YOUR OBJECTIVE
Write out the complete data exactly as written.

::: DATA RECORDS

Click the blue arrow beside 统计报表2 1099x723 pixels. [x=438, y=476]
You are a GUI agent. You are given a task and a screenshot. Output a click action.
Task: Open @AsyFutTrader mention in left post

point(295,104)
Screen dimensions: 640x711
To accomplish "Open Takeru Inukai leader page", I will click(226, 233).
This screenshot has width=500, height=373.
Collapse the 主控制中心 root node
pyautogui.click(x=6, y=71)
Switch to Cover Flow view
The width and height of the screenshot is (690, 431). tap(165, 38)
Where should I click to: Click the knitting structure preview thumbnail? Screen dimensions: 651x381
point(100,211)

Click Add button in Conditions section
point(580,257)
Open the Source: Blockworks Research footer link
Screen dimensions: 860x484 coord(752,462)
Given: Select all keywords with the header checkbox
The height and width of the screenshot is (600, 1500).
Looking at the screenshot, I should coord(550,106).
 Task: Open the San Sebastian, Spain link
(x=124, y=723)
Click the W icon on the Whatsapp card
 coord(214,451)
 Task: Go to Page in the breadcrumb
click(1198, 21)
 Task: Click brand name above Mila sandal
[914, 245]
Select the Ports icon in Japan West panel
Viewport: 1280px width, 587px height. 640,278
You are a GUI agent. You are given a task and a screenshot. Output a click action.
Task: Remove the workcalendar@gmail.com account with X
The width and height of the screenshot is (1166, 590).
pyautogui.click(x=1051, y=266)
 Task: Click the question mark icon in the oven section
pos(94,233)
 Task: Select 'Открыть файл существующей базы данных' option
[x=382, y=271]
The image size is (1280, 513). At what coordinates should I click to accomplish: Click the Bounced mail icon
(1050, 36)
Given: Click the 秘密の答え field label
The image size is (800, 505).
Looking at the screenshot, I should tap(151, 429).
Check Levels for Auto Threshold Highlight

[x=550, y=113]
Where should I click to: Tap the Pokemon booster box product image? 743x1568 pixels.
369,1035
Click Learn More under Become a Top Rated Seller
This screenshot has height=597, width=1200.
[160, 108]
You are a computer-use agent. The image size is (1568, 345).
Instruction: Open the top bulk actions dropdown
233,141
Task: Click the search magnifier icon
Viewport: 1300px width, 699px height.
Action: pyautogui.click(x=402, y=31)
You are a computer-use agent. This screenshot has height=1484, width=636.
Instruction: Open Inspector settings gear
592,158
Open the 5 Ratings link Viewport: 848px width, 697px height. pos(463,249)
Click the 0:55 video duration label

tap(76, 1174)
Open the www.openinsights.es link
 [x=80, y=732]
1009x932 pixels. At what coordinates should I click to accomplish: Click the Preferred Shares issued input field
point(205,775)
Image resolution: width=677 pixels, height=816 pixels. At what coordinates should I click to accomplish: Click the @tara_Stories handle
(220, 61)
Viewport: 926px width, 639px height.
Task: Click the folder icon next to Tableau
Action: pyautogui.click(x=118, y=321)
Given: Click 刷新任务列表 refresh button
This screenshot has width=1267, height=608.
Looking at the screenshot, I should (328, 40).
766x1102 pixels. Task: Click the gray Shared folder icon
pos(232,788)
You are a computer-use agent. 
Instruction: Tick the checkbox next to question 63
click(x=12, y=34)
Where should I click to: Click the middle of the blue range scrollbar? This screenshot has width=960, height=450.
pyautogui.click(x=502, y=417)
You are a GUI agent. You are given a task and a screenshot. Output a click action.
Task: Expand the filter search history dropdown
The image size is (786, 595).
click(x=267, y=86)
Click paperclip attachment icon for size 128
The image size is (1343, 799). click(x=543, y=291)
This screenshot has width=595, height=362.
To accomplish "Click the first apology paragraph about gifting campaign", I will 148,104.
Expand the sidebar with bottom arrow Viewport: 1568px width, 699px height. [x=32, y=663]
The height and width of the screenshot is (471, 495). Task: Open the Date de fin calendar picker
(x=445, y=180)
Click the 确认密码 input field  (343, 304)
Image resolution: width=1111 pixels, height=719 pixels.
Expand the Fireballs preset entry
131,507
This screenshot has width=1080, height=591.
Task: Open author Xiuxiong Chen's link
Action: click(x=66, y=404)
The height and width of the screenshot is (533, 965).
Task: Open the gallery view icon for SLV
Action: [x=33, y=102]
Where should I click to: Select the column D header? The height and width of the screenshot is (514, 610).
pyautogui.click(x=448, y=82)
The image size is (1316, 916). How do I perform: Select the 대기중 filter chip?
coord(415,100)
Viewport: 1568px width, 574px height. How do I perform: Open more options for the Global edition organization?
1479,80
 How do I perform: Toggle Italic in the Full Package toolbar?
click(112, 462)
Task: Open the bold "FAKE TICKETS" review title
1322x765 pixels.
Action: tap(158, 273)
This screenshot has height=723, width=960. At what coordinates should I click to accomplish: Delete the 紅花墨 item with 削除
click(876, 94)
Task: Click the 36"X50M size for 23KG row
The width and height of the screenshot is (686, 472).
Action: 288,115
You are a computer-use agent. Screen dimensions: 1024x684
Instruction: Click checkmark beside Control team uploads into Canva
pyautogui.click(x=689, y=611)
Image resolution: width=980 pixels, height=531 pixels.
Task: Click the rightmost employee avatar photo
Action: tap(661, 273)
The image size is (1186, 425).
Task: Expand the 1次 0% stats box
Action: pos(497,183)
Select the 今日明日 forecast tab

::::::

SOLUTION TO THIS EXERCISE
Click the blue arrow beside 统计报表2 1099x723 pixels. [x=438, y=476]
You are a GUI agent. You are given a task and a screenshot. Output a click action.
Task: Open @AsyFutTrader mention in left post

point(295,104)
Screen dimensions: 640x711
To accomplish "Open Takeru Inukai leader page", I will click(226, 233).
This screenshot has width=500, height=373.
Collapse the 主控制中心 root node
pyautogui.click(x=6, y=71)
Switch to Cover Flow view
The width and height of the screenshot is (690, 431). tap(165, 38)
Where should I click to: Click the knitting structure preview thumbnail? Screen dimensions: 651x381
point(100,211)

Click Add button in Conditions section
point(580,257)
Open the Source: Blockworks Research footer link
Screen dimensions: 860x484 coord(752,462)
Given: Select all keywords with the header checkbox
The height and width of the screenshot is (600, 1500).
Looking at the screenshot, I should coord(550,106).
 Task: Open the San Sebastian, Spain link
(x=124, y=723)
Click the W icon on the Whatsapp card
 coord(214,451)
 Task: Go to Page in the breadcrumb
click(1198, 21)
 Task: Click brand name above Mila sandal
[914, 245]
Select the Ports icon in Japan West panel
Viewport: 1280px width, 587px height. 640,278
You are a GUI agent. You are given a task and a screenshot. Output a click action.
Task: Remove the workcalendar@gmail.com account with X
The width and height of the screenshot is (1166, 590).
pyautogui.click(x=1051, y=266)
 Task: Click the question mark icon in the oven section
pos(94,233)
 Task: Select 'Открыть файл существующей базы данных' option
[x=382, y=271]
The image size is (1280, 513). At what coordinates should I click to accomplish: Click the Bounced mail icon
(1050, 36)
Given: Click the 秘密の答え field label
The image size is (800, 505).
Looking at the screenshot, I should tap(151, 429).
Check Levels for Auto Threshold Highlight

[x=550, y=113]
Where should I click to: Tap the Pokemon booster box product image? 743x1568 pixels.
369,1035
Click Learn More under Become a Top Rated Seller
This screenshot has height=597, width=1200.
[160, 108]
You are a computer-use agent. The image size is (1568, 345).
Instruction: Open the top bulk actions dropdown
233,141
Task: Click the search magnifier icon
Viewport: 1300px width, 699px height.
Action: pyautogui.click(x=402, y=31)
You are a computer-use agent. This screenshot has height=1484, width=636.
Instruction: Open Inspector settings gear
592,158
Open the 5 Ratings link Viewport: 848px width, 697px height. pos(463,249)
Click the 0:55 video duration label

tap(76, 1174)
Open the www.openinsights.es link
 [x=80, y=732]
1009x932 pixels. At what coordinates should I click to accomplish: Click the Preferred Shares issued input field
point(205,775)
Image resolution: width=677 pixels, height=816 pixels. At what coordinates should I click to accomplish: Click the @tara_Stories handle
(220, 61)
Viewport: 926px width, 639px height.
Task: Click the folder icon next to Tableau
Action: pyautogui.click(x=118, y=321)
Given: Click 刷新任务列表 refresh button
This screenshot has width=1267, height=608.
Looking at the screenshot, I should (328, 40).
766x1102 pixels. Task: Click the gray Shared folder icon
pos(232,788)
You are a computer-use agent. 
Instruction: Tick the checkbox next to question 63
click(x=12, y=34)
Where should I click to: Click the middle of the blue range scrollbar? This screenshot has width=960, height=450.
pyautogui.click(x=502, y=417)
You are a GUI agent. You are given a task and a screenshot. Output a click action.
Task: Expand the filter search history dropdown
The image size is (786, 595).
click(x=267, y=86)
Click paperclip attachment icon for size 128
The image size is (1343, 799). click(x=543, y=291)
This screenshot has width=595, height=362.
To accomplish "Click the first apology paragraph about gifting campaign", I will 148,104.
Expand the sidebar with bottom arrow Viewport: 1568px width, 699px height. [x=32, y=663]
The height and width of the screenshot is (471, 495). Task: Open the Date de fin calendar picker
(x=445, y=180)
Click the 确认密码 input field  (343, 304)
Image resolution: width=1111 pixels, height=719 pixels.
Expand the Fireballs preset entry
131,507
This screenshot has width=1080, height=591.
Task: Open author Xiuxiong Chen's link
Action: click(x=66, y=404)
The height and width of the screenshot is (533, 965).
Task: Open the gallery view icon for SLV
Action: [x=33, y=102]
Where should I click to: Select the column D header? The height and width of the screenshot is (514, 610).
pyautogui.click(x=448, y=82)
The image size is (1316, 916). How do I perform: Select the 대기중 filter chip?
coord(415,100)
Viewport: 1568px width, 574px height. How do I perform: Open more options for the Global edition organization?
1479,80
 How do I perform: Toggle Italic in the Full Package toolbar?
click(112, 462)
Task: Open the bold "FAKE TICKETS" review title
1322x765 pixels.
Action: tap(158, 273)
This screenshot has height=723, width=960. At what coordinates should I click to accomplish: Delete the 紅花墨 item with 削除
click(876, 94)
Task: Click the 36"X50M size for 23KG row
The width and height of the screenshot is (686, 472).
Action: 288,115
You are a computer-use agent. Screen dimensions: 1024x684
Instruction: Click checkmark beside Control team uploads into Canva
pyautogui.click(x=689, y=611)
Image resolution: width=980 pixels, height=531 pixels.
Task: Click the rightmost employee avatar photo
Action: tap(661, 273)
The image size is (1186, 425).
Task: Expand the 1次 0% stats box
Action: pos(497,183)
Select the 今日明日 forecast tab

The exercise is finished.